Anonymous Monk has asked for the wisdom of the Perl Monks concerning the following question:

Monks,

I seek your wisdom with the following problem;

I would like to load a module that is stored into an array and not a file. Here is what I have right now (non-functional):
use strict; open (MFILE, "testmod.pm") || die (...); my @mod = <MFILE>; close MFILE; if (eval "require @mod") { print "module loaded\n"; } else { print "module failed to load: $!\n"; } ...
I know in the above example I could simply load the module by using a require "testmod.pm"; however my real application requires loading from an array.

Thanks in advance, and of course any help is greatly appreciated.

zi99er

Replies are listed 'Best First'.
Re: Loading a Module from a Variable
by blazar (Canon) on Sep 21, 2005 at 13:50 UTC
    If I understand correctly what you want, then you may exploit the possibility of putting code into @INC (see perldoc -f require):
    #!/usr/bin/perl use strict; use warnings; use lib sub { my $file=pop; return undef unless $file eq 'Foo/Bar.pm'; open my $fh, '<', \<<".EOM" or die $!; package Foo::Bar; use strict; use warnings; sub new { "Hello World!\n", "this is ", __PACKAGE__, "\n"; } 1; .EOM $fh; }; use Foo::Bar; print Foo::Bar->new; __END__
Re: Loading a Module from a Variable
by davidrw (Prior) on Sep 21, 2005 at 13:22 UTC
    can you explain why your app requires loading from an array?

    But i think what you're looking for is to eval the string, but note that this doesn't have the double-loading protection that require provides ...
    if( eval join("", @mod) ){ print "module loaded\n"; } else { print "module failed to load: $@\n"; }
    (note the change from $! to $@ -- see perlvar)
      Thanks for the quick reply,

      My perl application takes as input a module and dynamically loads it, then calls the necessary functions. I could easily take the input argument (array) and write it to a temporary file, and require it, however I am using Perl...so there must be a way...

      I had tried your suggestion, however I ran into some problems since my module is defines something like:
      package testmod; use DynaLoader; use Exporter; BEGIN { @ISA = qw(Exporter, DynaLoader); @EXPORT = qw(testfunc); @EXPORT_OK = qw(); } use strict; sub testfunc { ... } 1;
      The errors I am getting are "Global symbol @ISA requires explicit package name..."
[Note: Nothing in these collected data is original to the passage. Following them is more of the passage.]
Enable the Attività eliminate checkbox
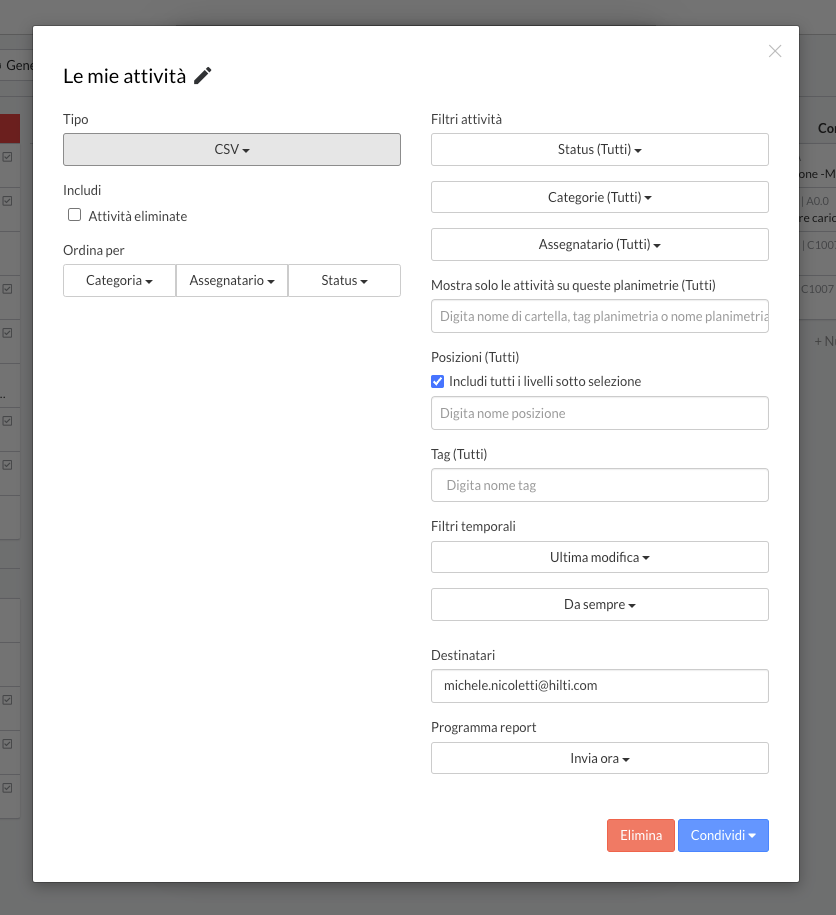Viewport: 836px width, 915px height. click(x=75, y=215)
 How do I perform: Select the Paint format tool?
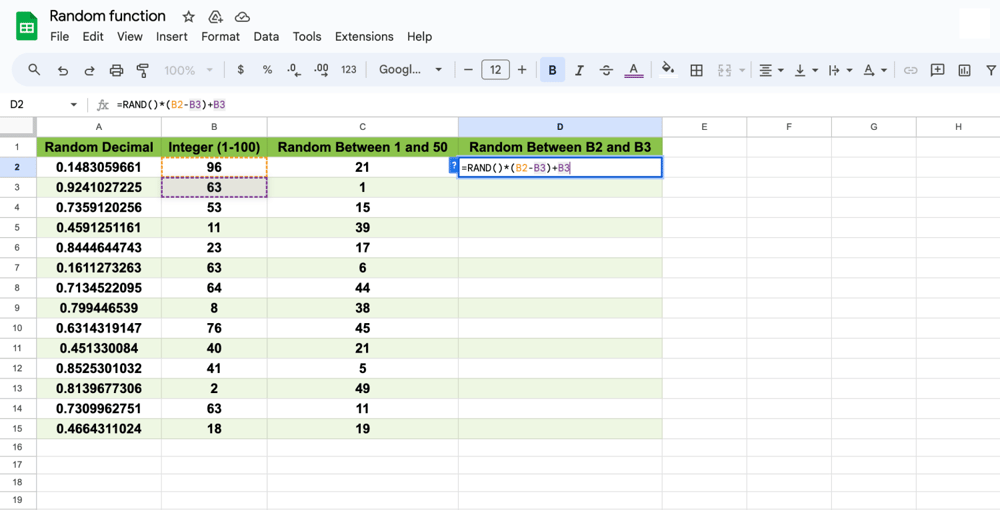click(x=142, y=70)
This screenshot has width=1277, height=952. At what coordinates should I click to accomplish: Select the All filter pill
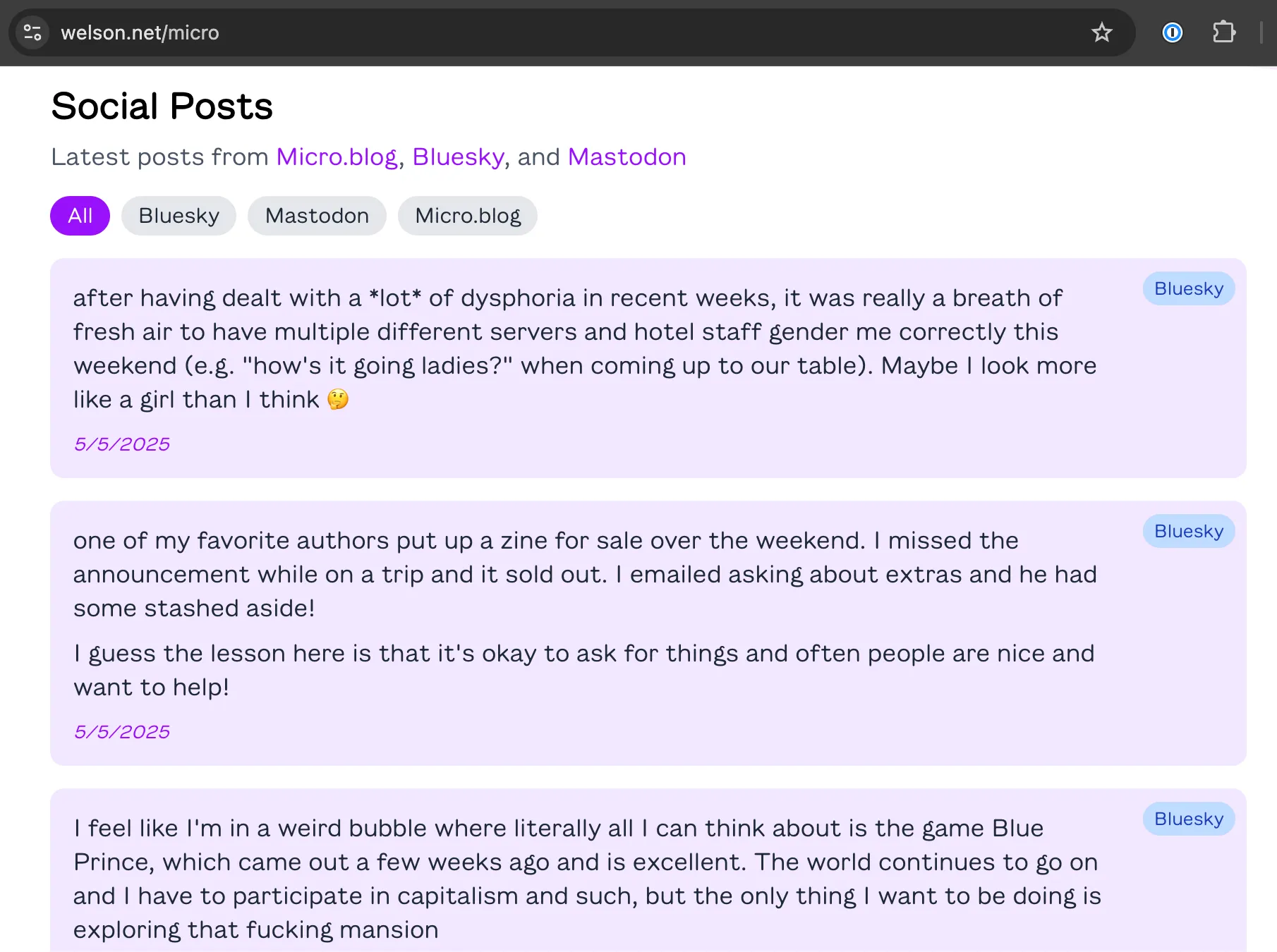pos(80,216)
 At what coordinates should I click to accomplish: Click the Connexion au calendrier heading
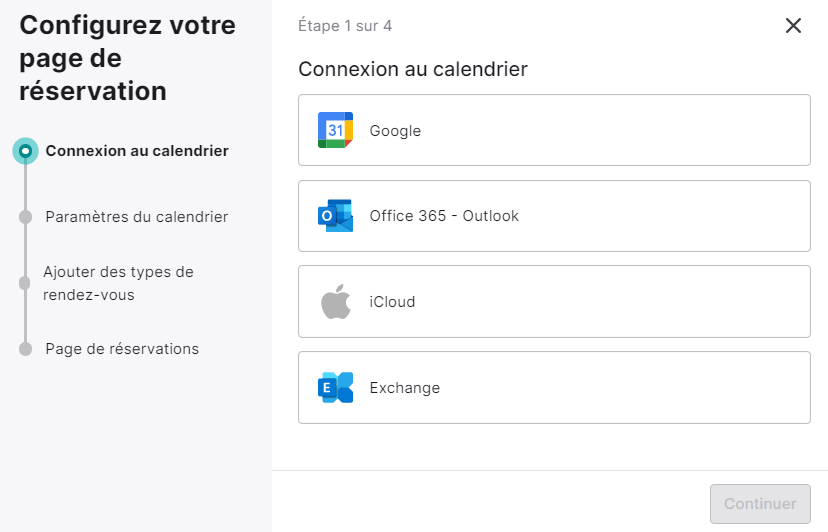413,69
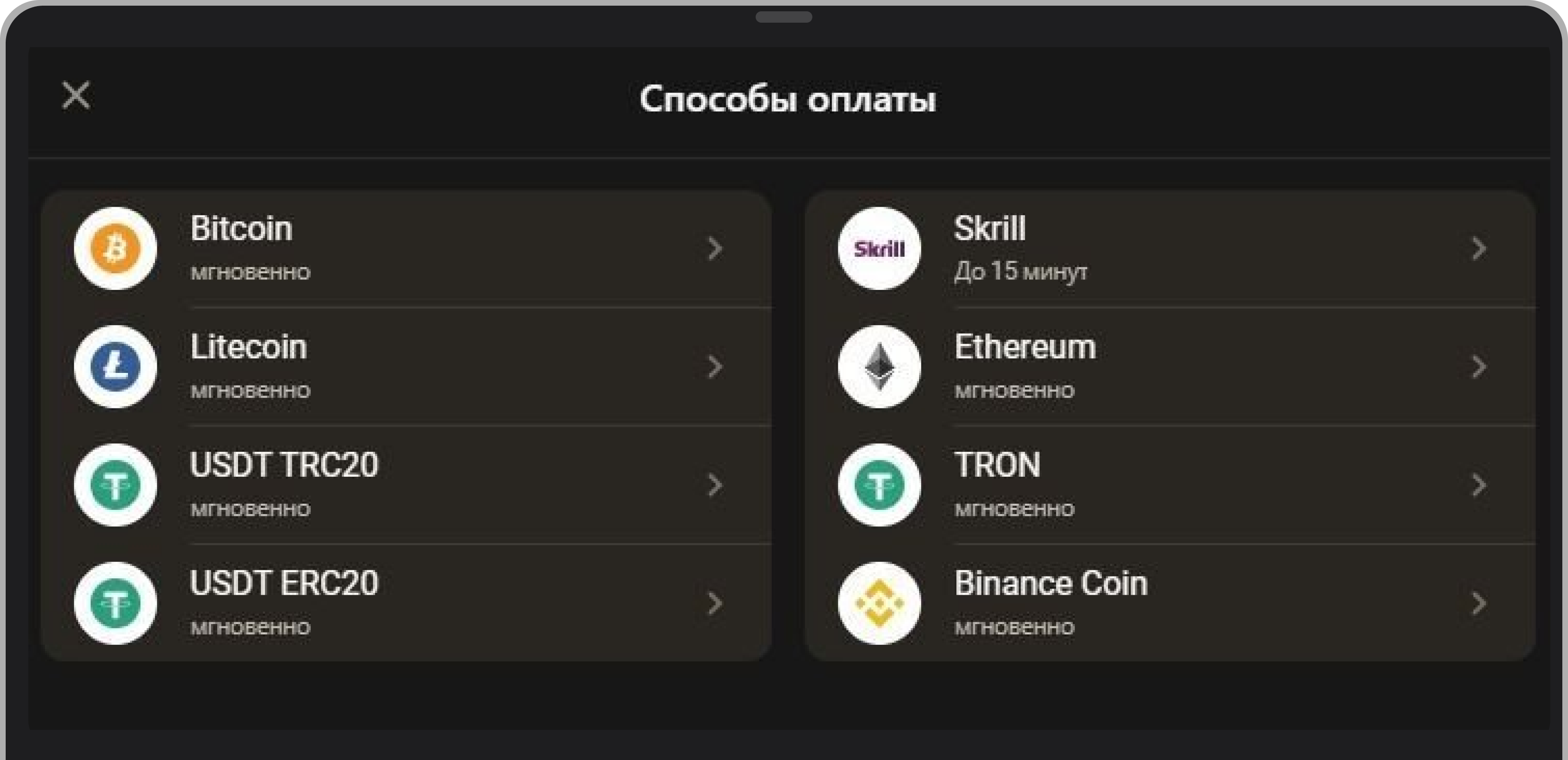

      PS: Thanks for the heads up on $@, I always get those confused.

      zi99er
        eval, unlike require does not evaluate the code in a new top-level lexical scope. Any lexically scoped varaibles or pragmas will be inherited by the code.

        One way to avoid use strict and use warnings being inherited by your evaled source is to simply no strict; no warnings; before you eval.

        To avoid lexical variables, put the eval() in a subroutine that appears before any file scoped lexicals (and before the pragmas too).

        # Start of program sub myeval { eval shift } use strict; use warnings; # ...rest of program

        A completely different approach would be to put a code reference into @INC. That way you can actually use require.

Re: Loading a Module from a Variable
by Roy Johnson (Monsignor) on Sep 21, 2005 at 16:47 UTC
    Any chance you could write the array to a file and then require the file?
    my $temp_mod_name = 'tempmod.pm'; open TEMP, '>', $temp_mod_name or die "$temp_mod_name: $!\n"; print TEMP @mod; close TEMP; if (eval "require $temp_mod_name") { ....

    Caution: Contents may have been coded under pressure.
Re: Loading a Module from a Variable
by ruoso (Curate) on Sep 21, 2005 at 20:27 UTC

    I would strongly suggest you the use of Safe or Safe::World... as I don't understand exactly what are you trying to do and even where's the source of the dinamically feeded code.